BEGIN
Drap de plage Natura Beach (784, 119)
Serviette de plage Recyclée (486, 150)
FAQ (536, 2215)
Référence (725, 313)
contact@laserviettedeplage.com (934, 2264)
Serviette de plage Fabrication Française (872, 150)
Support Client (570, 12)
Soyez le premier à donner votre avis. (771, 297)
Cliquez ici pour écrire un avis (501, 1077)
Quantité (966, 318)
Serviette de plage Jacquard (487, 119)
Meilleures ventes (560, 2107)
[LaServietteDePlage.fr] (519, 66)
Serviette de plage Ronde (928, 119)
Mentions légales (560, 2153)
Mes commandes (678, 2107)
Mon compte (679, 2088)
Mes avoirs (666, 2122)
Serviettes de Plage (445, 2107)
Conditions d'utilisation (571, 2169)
END
> **BRIEF**
An exact copy of all the records is what is needed here.

> **OUTPUT BELOW**
Drap de plage Natura Beach (784, 119)
Serviette de plage Recyclée (486, 150)
FAQ (536, 2215)
Référence (725, 313)
contact@laserviettedeplage.com (934, 2264)
Serviette de plage Fabrication Française (872, 150)
Support Client (570, 12)
Soyez le premier à donner votre avis. (771, 297)
Cliquez ici pour écrire un avis (501, 1077)
Quantité (966, 318)
Serviette de plage Jacquard (487, 119)
Meilleures ventes (560, 2107)
[LaServietteDePlage.fr] (519, 66)
Serviette de plage Ronde (928, 119)
Mentions légales (560, 2153)
Mes commandes (678, 2107)
Mon compte (679, 2088)
Mes avoirs (666, 2122)
Serviettes de Plage (445, 2107)
Conditions d'utilisation (571, 2169)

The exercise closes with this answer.